**Written instruction**
Locate every line in the data below that contains the string "Click" and copy each one. The match is case-sensitive.

**Given information**
--

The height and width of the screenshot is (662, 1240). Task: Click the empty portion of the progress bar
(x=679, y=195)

--

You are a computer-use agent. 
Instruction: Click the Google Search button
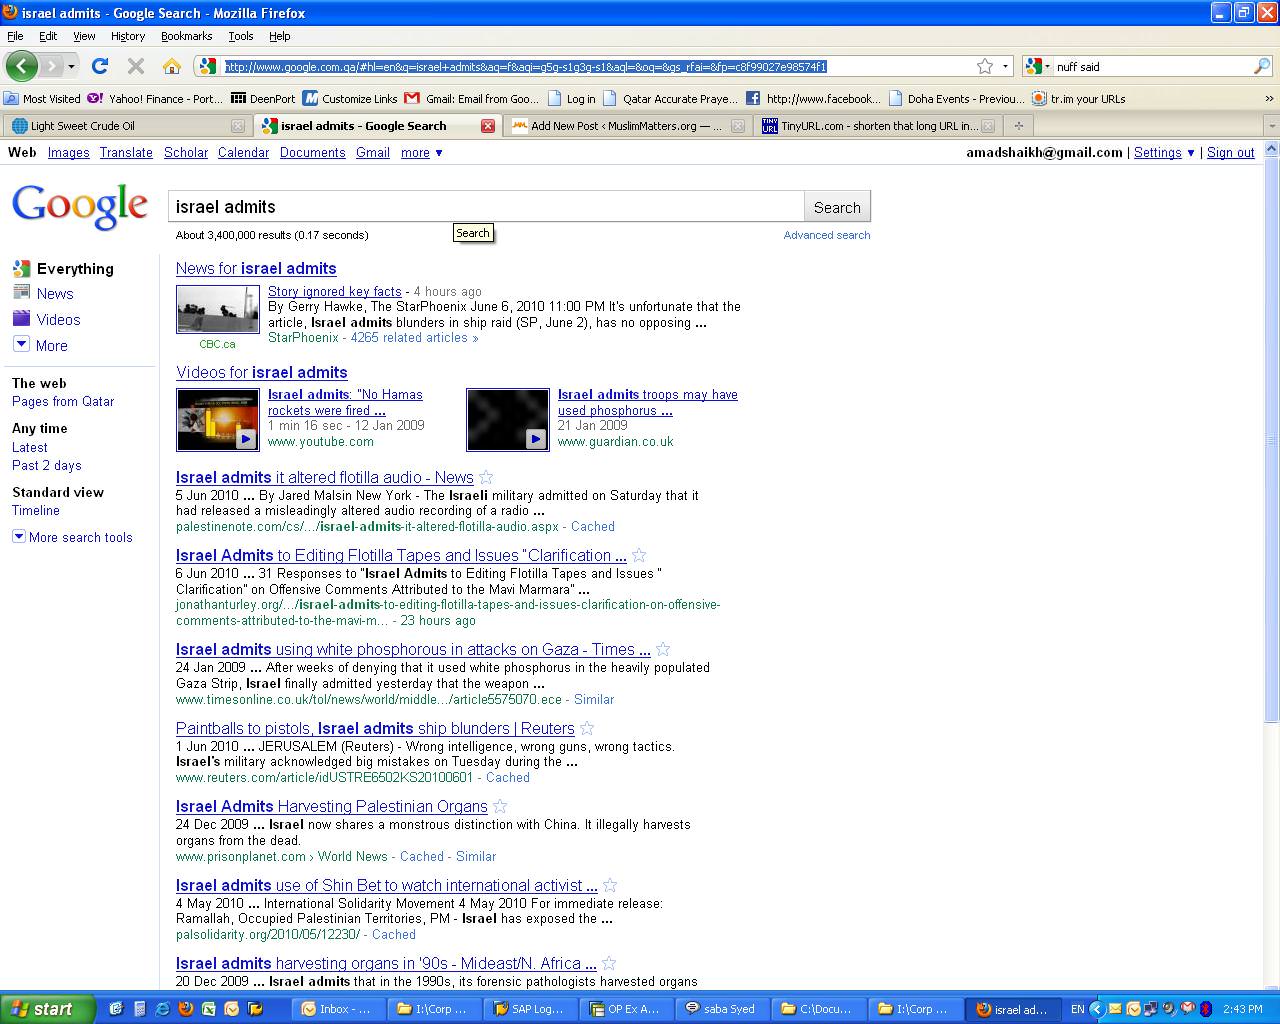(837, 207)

--

**Worked answer**
The height and width of the screenshot is (662, 1240). Task: Click the empty portion of the progress bar
Instruction: Click the Google Search button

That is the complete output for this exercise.